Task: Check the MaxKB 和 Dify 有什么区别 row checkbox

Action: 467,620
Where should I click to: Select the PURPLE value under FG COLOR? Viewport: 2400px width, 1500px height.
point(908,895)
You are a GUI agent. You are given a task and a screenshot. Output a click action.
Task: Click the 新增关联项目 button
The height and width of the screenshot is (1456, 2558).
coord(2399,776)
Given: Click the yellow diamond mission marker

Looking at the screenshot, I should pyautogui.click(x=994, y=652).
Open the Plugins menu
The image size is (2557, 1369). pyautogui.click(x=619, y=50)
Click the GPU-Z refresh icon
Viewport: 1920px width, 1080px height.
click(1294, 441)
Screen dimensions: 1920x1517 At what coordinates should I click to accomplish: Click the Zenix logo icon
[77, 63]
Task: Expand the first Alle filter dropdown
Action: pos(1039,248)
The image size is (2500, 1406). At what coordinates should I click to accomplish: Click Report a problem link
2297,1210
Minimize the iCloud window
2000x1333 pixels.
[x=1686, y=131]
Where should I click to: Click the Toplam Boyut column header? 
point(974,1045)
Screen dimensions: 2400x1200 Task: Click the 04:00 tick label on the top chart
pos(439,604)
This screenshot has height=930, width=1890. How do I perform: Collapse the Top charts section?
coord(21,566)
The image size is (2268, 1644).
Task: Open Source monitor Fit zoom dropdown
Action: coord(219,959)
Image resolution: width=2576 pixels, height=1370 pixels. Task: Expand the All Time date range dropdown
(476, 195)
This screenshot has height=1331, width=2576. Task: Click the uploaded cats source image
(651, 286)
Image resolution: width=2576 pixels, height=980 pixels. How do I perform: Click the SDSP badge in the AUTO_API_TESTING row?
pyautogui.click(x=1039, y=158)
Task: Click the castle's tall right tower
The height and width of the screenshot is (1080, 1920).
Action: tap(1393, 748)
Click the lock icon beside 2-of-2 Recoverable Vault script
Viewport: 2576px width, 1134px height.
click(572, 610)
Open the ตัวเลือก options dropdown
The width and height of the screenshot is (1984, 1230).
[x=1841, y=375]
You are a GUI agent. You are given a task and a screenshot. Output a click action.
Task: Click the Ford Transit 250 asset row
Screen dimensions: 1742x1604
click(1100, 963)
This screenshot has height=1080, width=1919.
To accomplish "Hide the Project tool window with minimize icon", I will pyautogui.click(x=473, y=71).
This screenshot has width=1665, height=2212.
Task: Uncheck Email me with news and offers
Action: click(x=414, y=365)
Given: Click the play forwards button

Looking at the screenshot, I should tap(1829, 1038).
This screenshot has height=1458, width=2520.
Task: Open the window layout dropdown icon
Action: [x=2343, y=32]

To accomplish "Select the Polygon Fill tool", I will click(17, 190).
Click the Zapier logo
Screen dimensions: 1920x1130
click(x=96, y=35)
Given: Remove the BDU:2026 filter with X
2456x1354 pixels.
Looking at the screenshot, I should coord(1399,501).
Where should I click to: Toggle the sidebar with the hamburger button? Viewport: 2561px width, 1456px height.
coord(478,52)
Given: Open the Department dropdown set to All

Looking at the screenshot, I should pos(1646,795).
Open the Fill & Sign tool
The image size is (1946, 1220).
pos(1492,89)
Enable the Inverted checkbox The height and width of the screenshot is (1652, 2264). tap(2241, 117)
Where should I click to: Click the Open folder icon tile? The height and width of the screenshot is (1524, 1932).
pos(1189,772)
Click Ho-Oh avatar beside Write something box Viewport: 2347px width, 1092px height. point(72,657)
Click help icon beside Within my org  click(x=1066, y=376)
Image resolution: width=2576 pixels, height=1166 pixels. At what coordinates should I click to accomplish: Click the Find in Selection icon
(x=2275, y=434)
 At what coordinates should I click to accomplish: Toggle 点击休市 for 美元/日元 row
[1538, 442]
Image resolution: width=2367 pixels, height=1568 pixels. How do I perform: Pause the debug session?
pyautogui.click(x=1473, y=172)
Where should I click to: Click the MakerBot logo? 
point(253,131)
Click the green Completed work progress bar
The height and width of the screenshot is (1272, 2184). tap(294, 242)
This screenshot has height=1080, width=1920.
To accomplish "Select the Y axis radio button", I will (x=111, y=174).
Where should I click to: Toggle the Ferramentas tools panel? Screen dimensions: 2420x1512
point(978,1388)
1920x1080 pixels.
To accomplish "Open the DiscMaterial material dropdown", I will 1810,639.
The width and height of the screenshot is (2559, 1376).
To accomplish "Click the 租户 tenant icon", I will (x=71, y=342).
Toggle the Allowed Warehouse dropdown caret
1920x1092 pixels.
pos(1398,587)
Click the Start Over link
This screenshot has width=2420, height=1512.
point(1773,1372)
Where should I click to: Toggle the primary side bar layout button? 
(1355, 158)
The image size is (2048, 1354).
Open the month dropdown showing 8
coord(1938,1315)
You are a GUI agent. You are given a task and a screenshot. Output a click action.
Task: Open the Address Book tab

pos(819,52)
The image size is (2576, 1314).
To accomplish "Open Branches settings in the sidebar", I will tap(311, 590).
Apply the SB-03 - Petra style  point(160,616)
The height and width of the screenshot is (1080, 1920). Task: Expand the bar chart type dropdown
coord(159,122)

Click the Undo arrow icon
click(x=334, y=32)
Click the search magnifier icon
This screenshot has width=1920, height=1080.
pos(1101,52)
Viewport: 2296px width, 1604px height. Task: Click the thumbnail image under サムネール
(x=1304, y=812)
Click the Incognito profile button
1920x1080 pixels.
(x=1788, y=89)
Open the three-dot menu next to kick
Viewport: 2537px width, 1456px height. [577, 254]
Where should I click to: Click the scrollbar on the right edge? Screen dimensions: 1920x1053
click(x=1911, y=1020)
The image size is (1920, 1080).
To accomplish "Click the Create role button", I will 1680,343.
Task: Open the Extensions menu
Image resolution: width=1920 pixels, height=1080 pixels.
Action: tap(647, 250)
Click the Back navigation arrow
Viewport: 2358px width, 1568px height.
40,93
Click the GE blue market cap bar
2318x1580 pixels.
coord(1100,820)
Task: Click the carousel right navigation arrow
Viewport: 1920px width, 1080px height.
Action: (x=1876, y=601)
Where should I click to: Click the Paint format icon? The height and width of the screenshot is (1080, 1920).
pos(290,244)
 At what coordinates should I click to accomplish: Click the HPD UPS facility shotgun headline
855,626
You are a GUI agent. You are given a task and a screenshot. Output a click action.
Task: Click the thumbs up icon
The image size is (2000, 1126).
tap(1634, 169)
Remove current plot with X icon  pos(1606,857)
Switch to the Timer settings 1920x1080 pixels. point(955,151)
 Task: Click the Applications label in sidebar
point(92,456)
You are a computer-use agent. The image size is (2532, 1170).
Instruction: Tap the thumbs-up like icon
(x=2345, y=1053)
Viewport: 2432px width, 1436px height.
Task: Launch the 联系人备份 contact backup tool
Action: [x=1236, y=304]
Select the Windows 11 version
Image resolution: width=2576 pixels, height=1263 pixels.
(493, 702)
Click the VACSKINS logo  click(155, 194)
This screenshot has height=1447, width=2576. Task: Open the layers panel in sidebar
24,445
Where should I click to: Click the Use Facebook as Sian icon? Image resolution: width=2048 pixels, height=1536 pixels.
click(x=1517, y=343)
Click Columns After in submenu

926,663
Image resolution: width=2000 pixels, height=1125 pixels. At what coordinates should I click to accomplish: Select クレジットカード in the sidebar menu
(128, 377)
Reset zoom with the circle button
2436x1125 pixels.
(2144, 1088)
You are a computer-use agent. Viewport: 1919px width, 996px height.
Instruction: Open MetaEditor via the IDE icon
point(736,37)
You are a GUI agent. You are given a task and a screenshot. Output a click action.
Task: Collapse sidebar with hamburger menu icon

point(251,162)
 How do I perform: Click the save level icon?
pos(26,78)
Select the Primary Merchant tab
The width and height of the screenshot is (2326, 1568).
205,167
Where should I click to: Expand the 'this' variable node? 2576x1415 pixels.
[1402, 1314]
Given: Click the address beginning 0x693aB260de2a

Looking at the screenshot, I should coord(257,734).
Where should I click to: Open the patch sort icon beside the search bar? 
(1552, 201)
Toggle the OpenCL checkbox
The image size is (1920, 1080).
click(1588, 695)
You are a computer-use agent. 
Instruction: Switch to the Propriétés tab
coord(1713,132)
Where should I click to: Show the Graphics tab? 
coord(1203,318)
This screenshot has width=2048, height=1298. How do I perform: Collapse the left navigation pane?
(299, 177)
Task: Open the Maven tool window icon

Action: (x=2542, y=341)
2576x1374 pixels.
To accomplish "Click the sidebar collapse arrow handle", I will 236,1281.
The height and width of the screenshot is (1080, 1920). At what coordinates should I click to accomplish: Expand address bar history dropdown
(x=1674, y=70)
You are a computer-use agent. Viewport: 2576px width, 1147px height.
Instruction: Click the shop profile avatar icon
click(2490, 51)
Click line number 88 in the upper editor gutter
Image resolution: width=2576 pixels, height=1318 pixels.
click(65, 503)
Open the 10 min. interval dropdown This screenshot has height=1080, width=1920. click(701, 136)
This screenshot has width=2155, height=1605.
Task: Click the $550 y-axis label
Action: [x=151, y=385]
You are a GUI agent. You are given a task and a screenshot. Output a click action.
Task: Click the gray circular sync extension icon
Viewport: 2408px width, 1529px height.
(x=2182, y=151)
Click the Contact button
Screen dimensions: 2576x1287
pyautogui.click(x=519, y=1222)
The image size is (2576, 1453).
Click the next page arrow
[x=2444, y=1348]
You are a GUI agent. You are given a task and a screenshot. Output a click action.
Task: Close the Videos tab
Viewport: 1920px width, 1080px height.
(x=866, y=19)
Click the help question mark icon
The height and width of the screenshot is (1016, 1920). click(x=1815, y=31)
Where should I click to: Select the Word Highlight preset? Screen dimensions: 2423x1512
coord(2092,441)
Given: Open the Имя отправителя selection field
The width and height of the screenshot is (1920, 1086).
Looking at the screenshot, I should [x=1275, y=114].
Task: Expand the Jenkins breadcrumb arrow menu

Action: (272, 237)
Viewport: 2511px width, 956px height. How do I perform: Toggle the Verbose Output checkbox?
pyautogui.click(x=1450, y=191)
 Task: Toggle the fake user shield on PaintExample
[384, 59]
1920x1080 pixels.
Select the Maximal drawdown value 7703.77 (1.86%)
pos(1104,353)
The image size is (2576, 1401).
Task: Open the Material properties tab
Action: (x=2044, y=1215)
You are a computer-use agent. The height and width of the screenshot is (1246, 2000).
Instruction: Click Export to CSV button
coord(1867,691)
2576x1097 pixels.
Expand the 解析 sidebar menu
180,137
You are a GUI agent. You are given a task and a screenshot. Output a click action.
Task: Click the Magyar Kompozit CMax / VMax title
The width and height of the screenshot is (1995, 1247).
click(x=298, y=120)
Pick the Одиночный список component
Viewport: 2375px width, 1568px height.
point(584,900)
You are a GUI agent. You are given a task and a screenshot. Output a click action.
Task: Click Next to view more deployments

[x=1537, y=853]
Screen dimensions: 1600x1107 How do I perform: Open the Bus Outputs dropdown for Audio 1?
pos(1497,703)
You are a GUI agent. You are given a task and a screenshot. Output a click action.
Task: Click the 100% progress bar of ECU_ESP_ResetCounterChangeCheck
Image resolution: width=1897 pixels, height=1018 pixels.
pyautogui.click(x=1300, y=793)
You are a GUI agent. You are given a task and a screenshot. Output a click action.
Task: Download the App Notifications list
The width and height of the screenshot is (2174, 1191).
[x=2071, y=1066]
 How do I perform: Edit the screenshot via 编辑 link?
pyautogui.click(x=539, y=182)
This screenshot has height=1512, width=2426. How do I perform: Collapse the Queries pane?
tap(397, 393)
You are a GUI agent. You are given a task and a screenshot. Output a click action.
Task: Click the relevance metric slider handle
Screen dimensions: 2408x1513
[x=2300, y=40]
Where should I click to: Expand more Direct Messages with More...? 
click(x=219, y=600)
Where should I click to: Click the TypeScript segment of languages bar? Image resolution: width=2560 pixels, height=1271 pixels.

————————

Check every line of the entries above, and copy those that carry the string "handle".

To accomplish "Click the sidebar collapse arrow handle", I will 236,1281.
Task: Click the relevance metric slider handle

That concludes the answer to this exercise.